3月のライオンのテーマソングを歌うことの報告

スペースシャワーミュージックアワードのベストブレイクスルーアーティストにノミネートされたこと

③2月ぐらいにファンクラブができる予定だということ

が報告され、なぜかそのタイミングで全く関係のないぼくのりりっくのぼうよみの(携帯代に含めて引き落としなのが気に入らない)ファンクラブに入会した。

つい先日まで会員限定でワンマンツアーの申し込みがあったのに、それが終わった直後になぜか入会した。なぜかはわからない。

 

そして今日の何よりの出来事はまさにこれである。今日一でエモいやつ。

noahs-ark.click

 

ノアの方舟。ぼくのりりっくのぼうよみがクラウドファンディングサイトCampfireで集めた資金を元手に期間限定のオウンドメディアを運営する試み、そのサイトが公表されたのである。

ぼくもしがないパトロンの一人である。

ぼくのりりっくのぼうよみが10人の(言葉を借りると)エモい人たちと対談するジュウエモ企画の第一弾としてメディアアーティストの落合陽一氏との対談が公開された。

 

その対談の内容がとても興味深い(なぁ、って言える自分かっこいいと思われたいだけで、実際にはただ水面に浮かんだ藻屑を漁っているだけだけど、考えてみる分にはタダだよね)と思ったので、自分なりに斟酌してみることにする。

 

対談のテーマは「情報洪水の中での生き方」である。

対談の内容を完結に記載すると以下のようになる。

いや、かなり咀嚼している。

 

①僕たちは、自由意志を失う哲学的ゾンビになりかねない。「生きながらにして死」と隣り合わせの状態である。

②自分にとっての情報を取捨選択できるように、他者を参照した「相対的な確固たる私」を持つ必要がある。

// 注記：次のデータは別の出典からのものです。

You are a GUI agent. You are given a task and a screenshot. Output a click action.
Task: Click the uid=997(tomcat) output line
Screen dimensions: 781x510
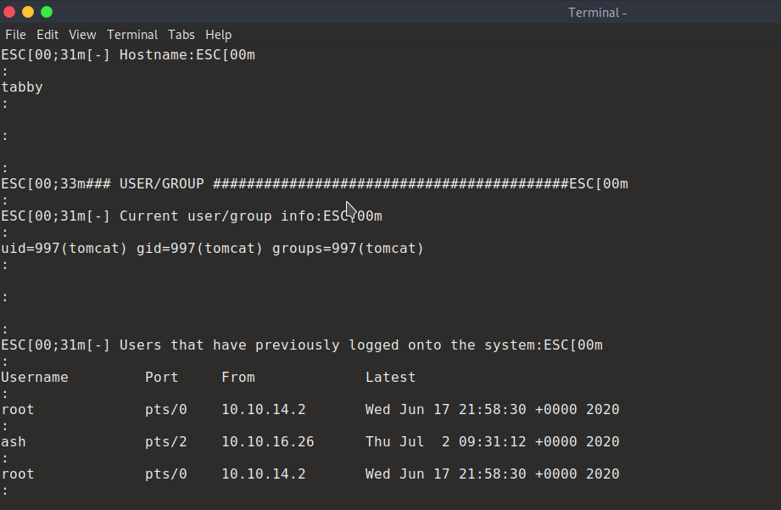212,249
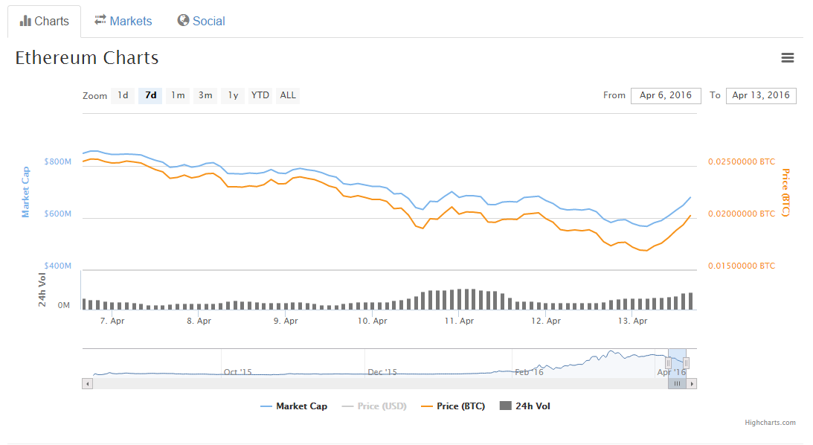Zoom chart to ALL data

coord(288,95)
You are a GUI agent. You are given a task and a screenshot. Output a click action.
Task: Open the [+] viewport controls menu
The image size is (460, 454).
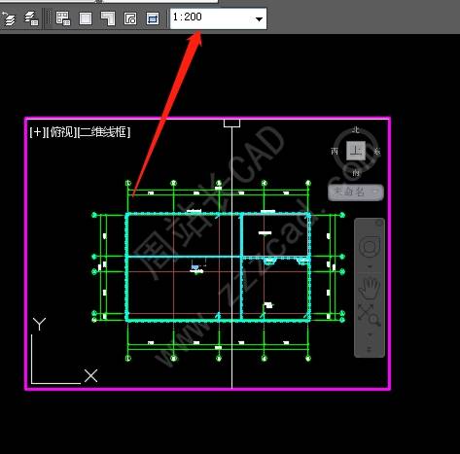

③今後、実質と物質、機械と人間等の区別がつかなくなる。非合理的な規範を作成することが自由意志を持つ私たりえる。

④音楽も規範が教義される経典の一つかもしれない。

⑤自我=身体となっていく将来、自由意志そのものというよりは、自由意志のコントロール(コントロールのコントロール)が重要になってくるのかもしれない。

 

 

情報統制に翻弄された人々は今、情報過多に翻弄されている。トランプ氏がCNNとBuzzfeedは偽のニュースを流すメディアだといったり、DeNAをはじめとしたキュレーションメディアの記事作成の実態も耳に新しい。自ら直接的に入手できる情報はごくわずかであり、僕たちは信用できるものから信用できないものまで様々なメディアを通してしか情報を入手できない。

「私」というものを絶対的に定義づけることは難しい。「私を私付けるもの」は究極的には私自身の身体のみでしかない。いやそれも違うかもしれない。他人の身体に「私が私だと思っているもの」を移植したものは果たして「私」なのだろうか。

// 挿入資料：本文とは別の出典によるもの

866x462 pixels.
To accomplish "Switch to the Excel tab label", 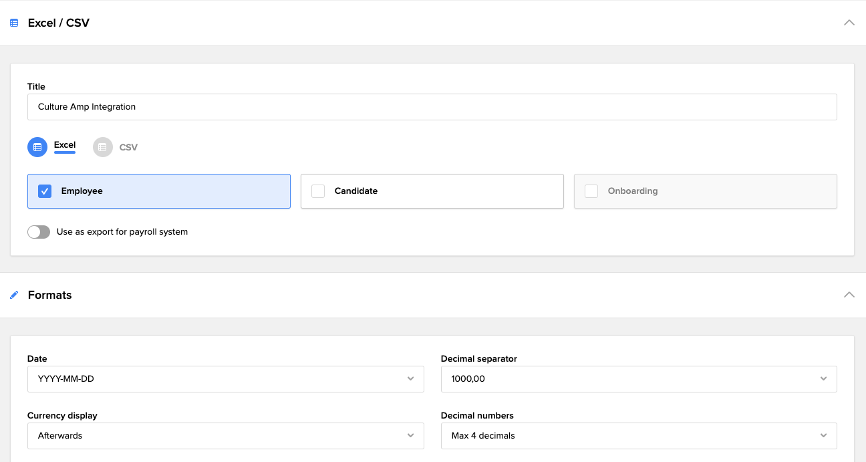I will pyautogui.click(x=65, y=145).
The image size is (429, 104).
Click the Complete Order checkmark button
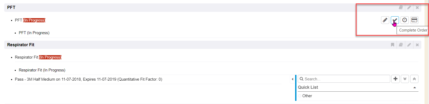pos(395,20)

自己が他者ではない、と認識することは、たくさんの細かな物差しで片っ端から比べてできたゆえの産物でしかないし、自己=他者であっても、多くの場合は困らないかもしれない。私が私たりえるために、その産物を「私」として大事にしているのだと思う。ただ、その産物を認識しない、自己=他者がフィロソフィカルゾンビーとして蔓延している。僕もおおむねゾンビだ。

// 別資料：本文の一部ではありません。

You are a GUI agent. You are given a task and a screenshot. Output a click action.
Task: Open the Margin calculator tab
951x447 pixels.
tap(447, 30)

AIやVRの研究は今後もものすごい速度で発達していき、ディックやハインライン伊藤計劃らが想像(創造)した未来は現実化するかもしれない。ソード・アート・オンラインのような実質化における事象が物質化に影響する未来は近いし、それ以上のものが実現すると思う。実数と虚数、実像と虚像が存在するなら、「実私(I)」と「虚私(i)」が存在するはずであり、私が私(実私)であるために<head>....<title>[私の名前]</title></head>......とプログラムすることでようやく識閾下に私を保てる。自由意志は規制してこその自由意志なのである。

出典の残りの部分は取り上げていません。